Algorithmic Embroidery Exploration by Huw Messie :: Supported by FRFAF (#2021-025) from STUDIO for Creative Inquiry on Vimeo.

A common goal in Messie’s exploratory process is to develop techniques which appropriate and challenge conventional forms of visual expression – and in doing so,  use material and technical constraints to inform the self-referential logic of the concept driving each piece. This project overall is a bizarre factory, machine system to illustrate a contained world in which there is a direct connection and equivalence between the material representing the people and characters, and the machines and spaces where the characters live. The thread being stitched doesn’t just take a representational approach in looking like some predefined animation, but actually uses things like the topology of thread, and the flatness of material as laws guiding the practical use of space of design of mechanisms.

While most film and animation presents the viewer with a projected image of some 3D space, there are examples in visual arts and even literature of 2D universes which incorporate their own logic of how materials and creatures exist and behave in the 2D plane, for example the book Flatland by Edwin Abbott Abbott. Abbot’s work marks a fundamental shift in thinking about the universal form of space, and how different dimensionalities of space facilitate different mechanical processes. Because these frames created in this research are so intrinsically flat and the thread composing all bodies and objects is woven into the material (always incorporated but always definably separate), there is a much more directly informed perception of the space (presented as purely 2D logic space) rather than having the frames be merely illustrative.

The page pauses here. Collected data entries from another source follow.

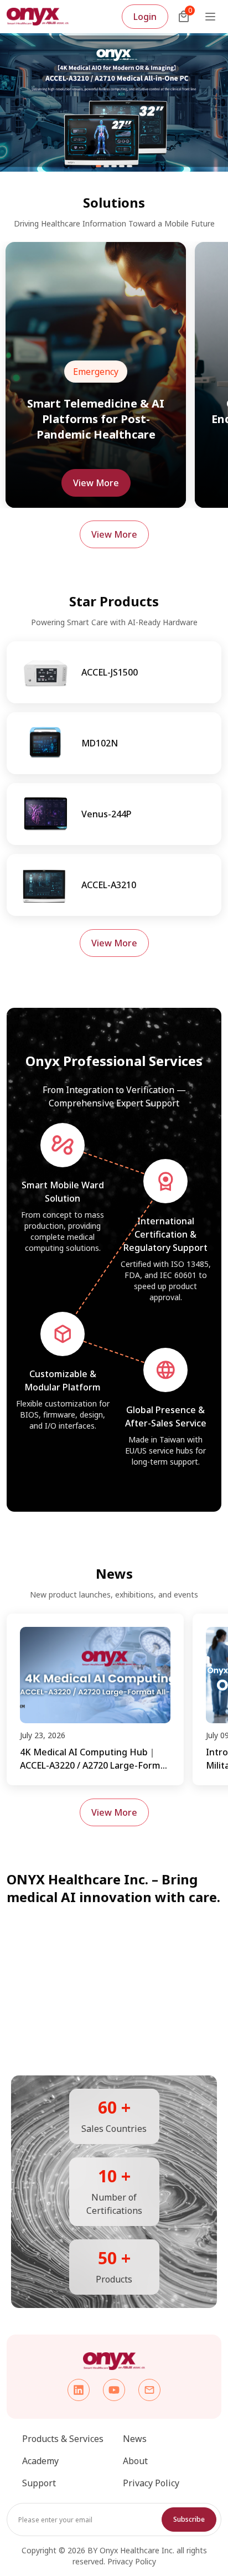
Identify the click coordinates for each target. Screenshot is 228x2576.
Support (39, 2483)
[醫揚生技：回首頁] (38, 16)
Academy (40, 2461)
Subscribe (189, 2519)
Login (145, 17)
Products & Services (62, 2439)
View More (96, 483)
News (135, 2439)
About (135, 2461)
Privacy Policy (151, 2483)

Messie has developed several more technical digitizing tools in Processing for making specific effects in the piece, as well as a program for compiling individual frames into a sheet of frames arranged in a way that can be ran efficiently on my machine. This frame arranger (called “FrameRanger” by Messie) elegantly arranges files saved across multiple individually animated component, and also adds a registration frame. This research was supported with Microgrant #2021-025 from the Frank-Ratchye Fund for Art @ the Frontier.